The selloff “doesn’t have anything to do with the actual adoption of the technology,” he says, adding that the decentralized blockchain technology is the more compelling piece for investors.
In February, when bitcoin reached a recent low of about US$62,000, Canadian crypto-asset exchange-traded funds pulled in $150-million as investors tried to “catch the bottom,” according to National Bank Financial Inc.’s latest monthly Canadian ETF report. In the U.S., investors sold off $1.5-billion in crypto ETFs in January and another $500-million in February.
However, Mr. Zagari cautions against chasing the bottom.
“I don’t think investors should get involved based on just the fact that the price is lower than it was in November, because that’s not a good framework for any type of investment selection,” he says.
Matt Ardrey, portfolio manager and senior financial planner with TriDelta Private Wealth in Toronto, says he has a small allocation of 2 to 4 per cent of bitcoin in the portfolios of his more growth-oriented, high-risk clients.
Many younger clients felt the fear of missing out in the past year or two as their friends invested in bitcoin and the price rose. So, he invested a small percentage in bitcoin ETFs, “and we’ll just hold it,” he says.
For Darren Coleman, senior financial advisor and portfolio manager with Portage Cross Border Wealth Management at Raymond James Ltd. in Oakville, Ont., investors need to ask themselves if they “actually have a story about bitcoin” they’re buying into, or if they’re “a trader of a thing that’s moving.”
“I struggle with an investment thesis independent of what the price is,” Mr. Coleman says. “My problem is I don’t get the business case for it.”

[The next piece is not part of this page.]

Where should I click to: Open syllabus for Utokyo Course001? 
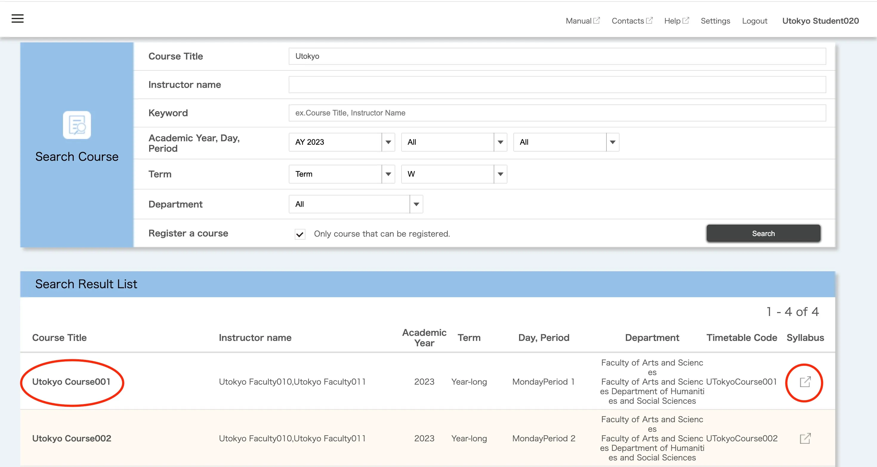(805, 382)
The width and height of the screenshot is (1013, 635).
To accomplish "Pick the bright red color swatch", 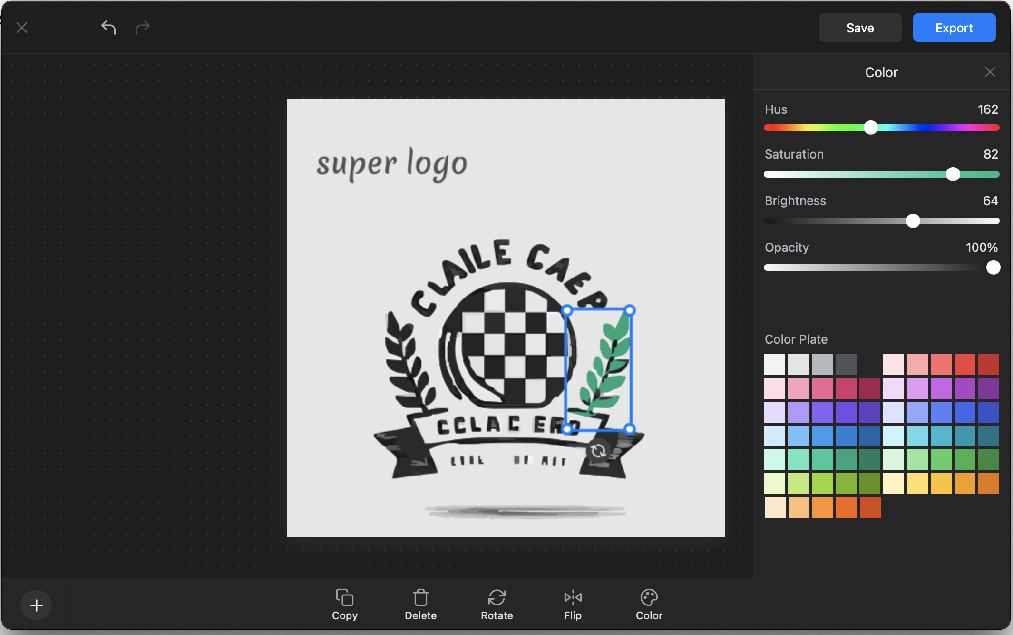I will pyautogui.click(x=964, y=365).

Bitcoin has been touted as a store of value, as a financial advancement with blockchain technology, and as a currency.
“Is it gold 2.0 or is it for transactions … is it Visa 2.0? Which one is it, because it could be either one, but it’s really hard for it to be both,” he says.
Mr. Coleman says bitcoin hasn’t worked as a currency, as its value changes too rapidly and you can’t buy regular items with it. Also, the energy required to process transactions is too expensive.
But bitcoin also hasn’t been a store of value. When investors got spooked earlier this year, the price of gold rose but bitcoin’s price cratered. “It’s not really doing that job very well either,” he says.
Bitcoin has mainly succeeded in terms of brand recognition, Mr. Coleman says: “It has become the Kleenex of crypto.”
Mr. Zagari says investors shouldn’t get involved in bitcoin without understanding what they’re buying. He invests in bitcoin, ethereum and digital asset treasury companies, which hold crypto on their balance sheets.
He also points to legislation in the U.S. to add a regulatory framework to cryptocurrencies and stablecoins that he says will “accelerate the adoption of bitcoin” and boost its price.
Investors who dive in should keep the percentage small, Mr. Ardrey says. But if the volatility will result in sleepless nights, then it’s not the right investment.
Mr. Coleman advises anyone interested in investing in bitcoin now to understand that it’s extremely risky and to “wait for it to balance and find a floor.” He also recommends investing in an ETF versus the digital currency itself.
However, he adds, “You know what really works as an investor? Boring is amazing. Dull is fabulous. Exciting is usually not successful.”